Para o cientista político Hamilton Garcia, o problema do laicismo é que ele se entregou a uma perspectiva “lasciva” por parte da sociedade. “O que se vê é uma defesa de pautas ultramodernistas que são insustentáveis, que são muito vanguardistas diante da sociedade que a gente tem. De fato, isso enfraquece o laicismo quando este é associado à ‘lascívia’, à falta de regra, libertinagem, agressão às tradições, à desordem. Não é um momento bom para a cidadania laica e o Estado laico. Me parece que diante dos exageros e das inconsequências de alguns setores radicalizados, isso enseja uma reação conservadora e tradicionalista que está associada às religiões e que a usa para se afirmarem. Isso é preocupante”, avalia.

Fé e esperança

Celebração na Igreja Semear (Reprodução)

Entre favoráveis e contrários à lei municipal sobre igrejas abertas na pandemia em Campos, todos concordam de que a fé é importante para o enfrentamento da doença que tem ceifado milhares de vidas só no Brasil. “A fé é uma questão importante, que deve humanizar homens e mulheres. Uma expressão religiosa mais consciente pode ajudar a gente a se conscientizar diante da grande peste que tomou conta do planeta. Ela pode ajudar na crise sanitária, assumindo o dado mais primordial no cristianismo: a humanidade e o reconhecimento das mazelas humanas”, acredita Fábio Py.

Culto na Igreja Batista do Flamboyant, em Campos (Reprodução)

Para Hamilton Garcia, a religião é uma ferramenta para organizar a solidariedade. “Auxilia as pessoas a poderem suportar psicologicamente todo trauma da pandemia e de outras catástrofes. A religião tem um papel positivo. Agora, ela nunca deve abrir mão de fazer seu sacrifício e de repartir os recursos que conseguem amealhar dos seus próprios fiéis em proveito deles nesse momento difícil”, diz.
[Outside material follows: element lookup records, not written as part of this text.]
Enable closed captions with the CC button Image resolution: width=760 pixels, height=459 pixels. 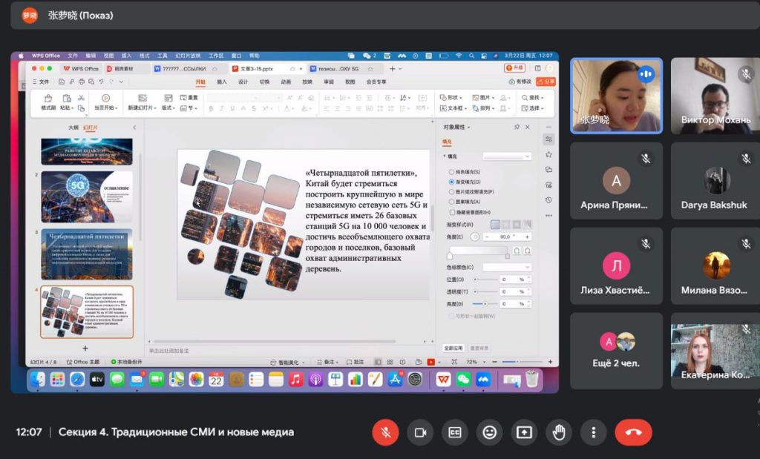[x=454, y=432]
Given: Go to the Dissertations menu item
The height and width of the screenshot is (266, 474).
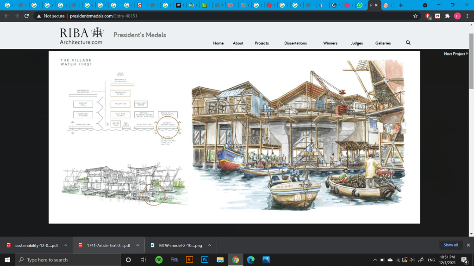Looking at the screenshot, I should coord(295,43).
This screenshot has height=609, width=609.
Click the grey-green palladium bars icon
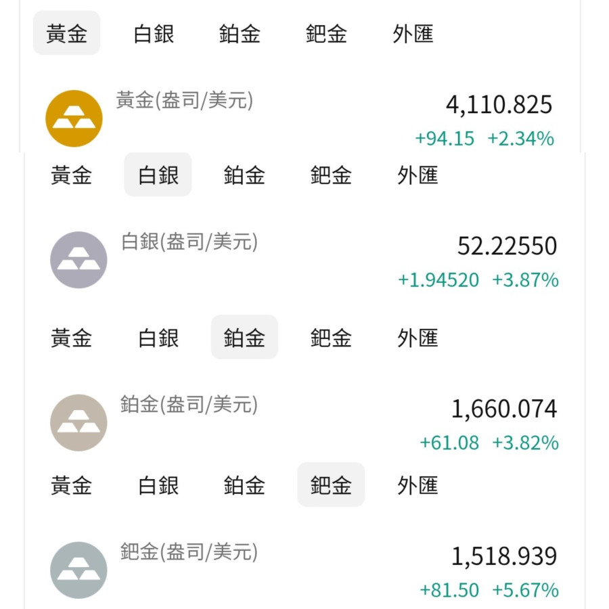tap(78, 570)
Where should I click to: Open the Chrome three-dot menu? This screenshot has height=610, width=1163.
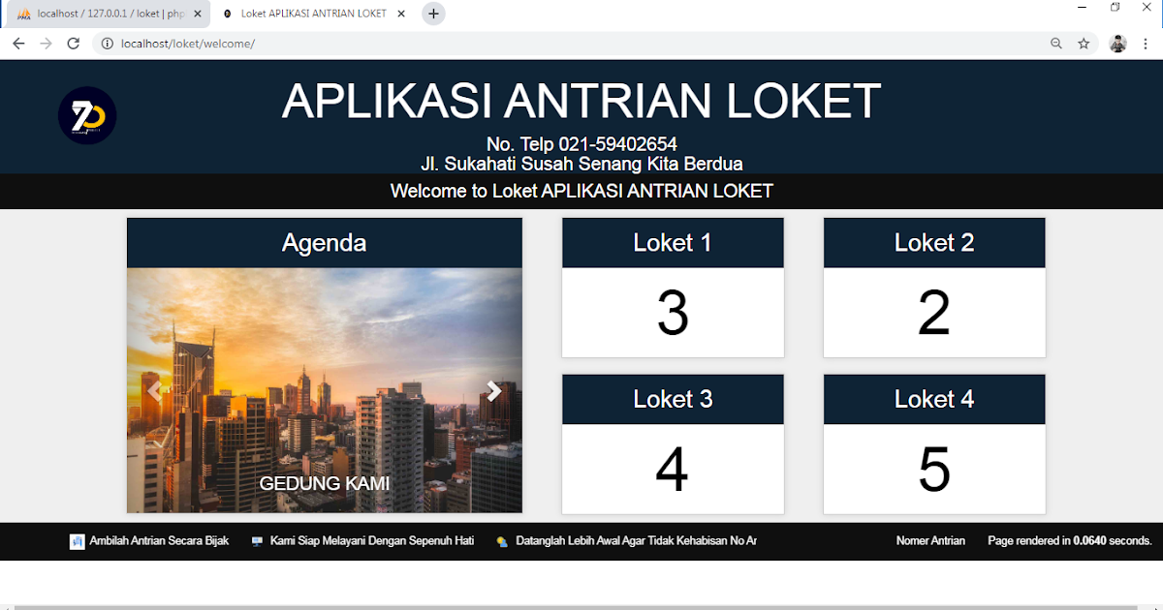1146,43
Para o bispo da Diocese de Campos, Roberto Paz, antes da religião, está Cristo. “Jesus é o verdadeiro templo. E cada pessoa é templo de Deus, e honramos a Jesus Cristo no seu corpo, e o corpo de Cristo é a igreja. A igreja está viva, está rezando, está partilhando esses momentos de sofrimento, está crucificada nos que estão entubados. Então, a solidariedade, a comunhão, a oração, a graça não dependem de um espaço. Celebraremos a Páscoa. Vamos fazer a travessia da morte para a vida, das trevas para a luz. Promovemos a fé inabalável no Deus que salva, que liberta e que restaura”, conclui.